Omnifone's Musical Challenge to iPhone

Its subscription tunes service, MusicStation, debuts abroad well before Apple's phone. Nokia handsets will carry it. Will consumers go for it?

It is being billed as the mobile industry's answer to Apple's (AAPL) iTunes and iPhone: An all-you-can-eat, over-the-air, full-track music download service that will work across handsets from most manufacturers.

Offered by London-based startup Omnifone, the new MusicStation service will make its debut in Sweden on June 14 and be rolled out to other markets outside the U.S. in subsequent weeks. That means it will beat Apple's much ballyhooed new phone-and-music-player to market in Europe and Asia by months. Omnifone currently has no plans to enter the U.S.

"We will already be in all of the major European countries and many of the Asia-Pacific territories when iPhone hits the streets," says Rob Lewis, one of three founders of Omnifone, which was formed in 2003 with the aim of bringing digital music to the mass market. The company has $8.5 million in funding, primarily from its founders.

Keeping Good Company

No question, Omnifone has ambitious plans. Apple has set a sales target of 10 million iPhones within the first year, but Omnifone aims to have 100 million handsets around the world loaded with its MusicStation software over the same period. That would seem an outrageous goal except that giants such as Nokia (NOK), Sony Ericsson (SNE, ERIC), and Samsung already have added the software to their handsets and will start shipping preconfigured models in Sweden this week. Motorola (MOT) intends to follow soon after, Lewis says.

Music industry titans also are on board. Omnifone has struck international licensing deals with Sony BMG, EMI, Universal Music Group, and Warner Music Group (WMG), as well as a number of independent labels. And 30 mobile operators in Europe, Africa, and the Asia-Pacific region plan to offer the company's service in the coming weeks and months. First out of the chute is Norway's Telenor, which will launch MusicStation in Sweden and, if it's a hit, later consider rolling it out to the rest of its 80 million customers around the world.
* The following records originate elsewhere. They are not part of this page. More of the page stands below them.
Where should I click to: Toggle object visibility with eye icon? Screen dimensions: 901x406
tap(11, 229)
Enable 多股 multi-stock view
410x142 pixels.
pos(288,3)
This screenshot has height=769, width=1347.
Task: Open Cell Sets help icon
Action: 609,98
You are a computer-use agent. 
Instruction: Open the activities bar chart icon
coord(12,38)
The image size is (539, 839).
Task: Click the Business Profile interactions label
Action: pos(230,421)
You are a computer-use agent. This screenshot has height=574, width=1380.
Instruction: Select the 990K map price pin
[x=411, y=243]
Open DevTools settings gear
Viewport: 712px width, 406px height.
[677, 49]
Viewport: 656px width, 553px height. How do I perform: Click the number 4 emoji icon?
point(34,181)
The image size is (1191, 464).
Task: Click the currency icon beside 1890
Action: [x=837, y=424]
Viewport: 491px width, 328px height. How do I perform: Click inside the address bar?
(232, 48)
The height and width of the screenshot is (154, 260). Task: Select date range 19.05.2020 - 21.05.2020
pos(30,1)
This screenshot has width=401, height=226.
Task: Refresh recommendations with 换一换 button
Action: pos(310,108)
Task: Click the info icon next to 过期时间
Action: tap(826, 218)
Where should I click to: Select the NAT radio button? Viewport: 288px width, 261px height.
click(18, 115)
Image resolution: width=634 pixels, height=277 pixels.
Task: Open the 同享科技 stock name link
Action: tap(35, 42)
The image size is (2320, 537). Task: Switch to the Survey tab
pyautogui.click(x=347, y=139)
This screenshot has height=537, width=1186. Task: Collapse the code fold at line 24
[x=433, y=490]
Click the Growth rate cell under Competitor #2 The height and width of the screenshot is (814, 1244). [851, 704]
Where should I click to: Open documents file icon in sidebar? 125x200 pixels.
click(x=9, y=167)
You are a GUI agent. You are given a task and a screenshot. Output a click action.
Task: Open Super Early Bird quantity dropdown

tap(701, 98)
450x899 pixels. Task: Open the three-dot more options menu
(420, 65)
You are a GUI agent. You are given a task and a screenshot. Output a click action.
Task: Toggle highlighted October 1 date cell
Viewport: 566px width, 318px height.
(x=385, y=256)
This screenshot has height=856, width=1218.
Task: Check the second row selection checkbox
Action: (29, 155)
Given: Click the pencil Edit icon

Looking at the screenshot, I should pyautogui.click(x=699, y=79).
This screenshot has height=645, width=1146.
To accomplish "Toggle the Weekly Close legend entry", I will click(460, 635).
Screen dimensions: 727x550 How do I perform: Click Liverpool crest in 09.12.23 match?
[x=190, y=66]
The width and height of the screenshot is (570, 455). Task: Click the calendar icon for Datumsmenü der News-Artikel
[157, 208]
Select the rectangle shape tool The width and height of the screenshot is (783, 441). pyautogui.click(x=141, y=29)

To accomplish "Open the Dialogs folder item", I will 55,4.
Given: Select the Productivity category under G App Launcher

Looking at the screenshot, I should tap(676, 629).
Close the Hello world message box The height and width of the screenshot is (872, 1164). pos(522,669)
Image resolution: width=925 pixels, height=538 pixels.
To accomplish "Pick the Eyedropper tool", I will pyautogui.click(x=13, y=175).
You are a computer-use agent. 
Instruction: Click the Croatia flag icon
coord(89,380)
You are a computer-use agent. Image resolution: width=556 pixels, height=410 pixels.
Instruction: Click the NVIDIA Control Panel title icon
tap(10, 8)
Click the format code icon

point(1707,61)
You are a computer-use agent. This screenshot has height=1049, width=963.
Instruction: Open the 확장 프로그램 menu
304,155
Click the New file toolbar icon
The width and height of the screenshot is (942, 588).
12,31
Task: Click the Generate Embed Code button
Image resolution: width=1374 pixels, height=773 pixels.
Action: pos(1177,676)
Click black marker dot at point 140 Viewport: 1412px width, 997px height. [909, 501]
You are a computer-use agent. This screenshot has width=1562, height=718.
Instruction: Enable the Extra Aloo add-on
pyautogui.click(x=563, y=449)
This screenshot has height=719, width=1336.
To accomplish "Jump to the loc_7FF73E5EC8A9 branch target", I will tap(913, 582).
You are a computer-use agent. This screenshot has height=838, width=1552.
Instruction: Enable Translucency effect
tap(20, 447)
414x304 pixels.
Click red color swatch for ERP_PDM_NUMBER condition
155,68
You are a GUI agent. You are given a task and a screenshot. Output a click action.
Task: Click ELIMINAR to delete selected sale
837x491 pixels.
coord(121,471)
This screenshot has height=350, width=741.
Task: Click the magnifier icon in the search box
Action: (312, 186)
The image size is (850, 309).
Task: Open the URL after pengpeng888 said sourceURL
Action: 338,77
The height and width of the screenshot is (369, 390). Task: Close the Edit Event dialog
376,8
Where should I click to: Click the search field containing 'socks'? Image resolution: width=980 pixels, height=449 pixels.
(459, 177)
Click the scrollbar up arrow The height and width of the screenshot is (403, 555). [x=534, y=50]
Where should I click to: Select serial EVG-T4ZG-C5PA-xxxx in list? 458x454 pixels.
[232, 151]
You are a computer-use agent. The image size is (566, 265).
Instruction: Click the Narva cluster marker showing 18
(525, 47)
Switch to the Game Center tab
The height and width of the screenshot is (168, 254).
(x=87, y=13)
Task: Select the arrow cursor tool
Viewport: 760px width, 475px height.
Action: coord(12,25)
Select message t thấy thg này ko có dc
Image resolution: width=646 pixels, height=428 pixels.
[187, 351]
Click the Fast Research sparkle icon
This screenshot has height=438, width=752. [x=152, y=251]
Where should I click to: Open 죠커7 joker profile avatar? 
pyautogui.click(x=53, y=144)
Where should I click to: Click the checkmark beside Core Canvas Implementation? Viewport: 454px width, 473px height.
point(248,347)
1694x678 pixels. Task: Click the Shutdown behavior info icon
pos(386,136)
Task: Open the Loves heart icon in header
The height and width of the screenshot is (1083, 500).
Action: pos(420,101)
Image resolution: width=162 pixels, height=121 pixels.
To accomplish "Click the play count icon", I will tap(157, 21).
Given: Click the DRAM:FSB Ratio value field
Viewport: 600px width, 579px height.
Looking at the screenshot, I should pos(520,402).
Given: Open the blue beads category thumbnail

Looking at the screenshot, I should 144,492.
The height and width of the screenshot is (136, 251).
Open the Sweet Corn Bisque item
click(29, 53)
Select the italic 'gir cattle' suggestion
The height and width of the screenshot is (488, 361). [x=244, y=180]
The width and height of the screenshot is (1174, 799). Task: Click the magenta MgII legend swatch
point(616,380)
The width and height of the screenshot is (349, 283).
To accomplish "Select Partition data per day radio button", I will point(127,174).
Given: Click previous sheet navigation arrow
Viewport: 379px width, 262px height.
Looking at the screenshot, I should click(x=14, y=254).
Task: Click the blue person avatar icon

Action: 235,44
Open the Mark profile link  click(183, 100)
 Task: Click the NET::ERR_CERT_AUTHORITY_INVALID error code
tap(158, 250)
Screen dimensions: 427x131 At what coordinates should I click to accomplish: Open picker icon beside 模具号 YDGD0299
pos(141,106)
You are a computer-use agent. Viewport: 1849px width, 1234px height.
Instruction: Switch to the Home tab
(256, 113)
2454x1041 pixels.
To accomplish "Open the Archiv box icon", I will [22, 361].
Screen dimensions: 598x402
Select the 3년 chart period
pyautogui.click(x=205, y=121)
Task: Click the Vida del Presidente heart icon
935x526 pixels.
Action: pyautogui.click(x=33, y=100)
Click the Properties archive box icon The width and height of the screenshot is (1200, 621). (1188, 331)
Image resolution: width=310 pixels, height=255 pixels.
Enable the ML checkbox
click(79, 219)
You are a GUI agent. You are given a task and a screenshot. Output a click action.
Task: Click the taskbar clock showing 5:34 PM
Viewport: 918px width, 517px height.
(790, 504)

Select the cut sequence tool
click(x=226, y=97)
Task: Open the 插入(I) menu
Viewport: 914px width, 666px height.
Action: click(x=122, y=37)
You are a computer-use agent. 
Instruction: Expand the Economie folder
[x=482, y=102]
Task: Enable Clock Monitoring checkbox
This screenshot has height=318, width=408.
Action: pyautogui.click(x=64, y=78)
Think of it as the anti-iTunes. Apple already has sold more than $1 billion in digital content from its popular online music store, and its move into handsets with the hotly anticipated iPhone—due in the U.S. this month and in Europe by the end of the year—is sending shivers through the mobile industry. MusicStation, though hardly the first mobile music service, looks to be the strongest contender so far to fight off an incursion by Apple into mobile music. Veteran mobile industry analyst Ben Wood of CCS Insight, a tech consultancy in Britain, calls Omnifone's success at pulling together its panoply of industry partners "a real achievement."

Mobile operators are looking to mobile music to drive growth in use of data services and counteract sagging voice revenues. The business is small today: only about $160 million in 2006 including à la carte downloads and subscriptions, according to Screen Digest, a market research company. But it should grow to $1.7 billion in 2011. (By comparison, Internet music downloads are projected to grow from $1.6 billion this year to more than $5.7 billion in 2011.)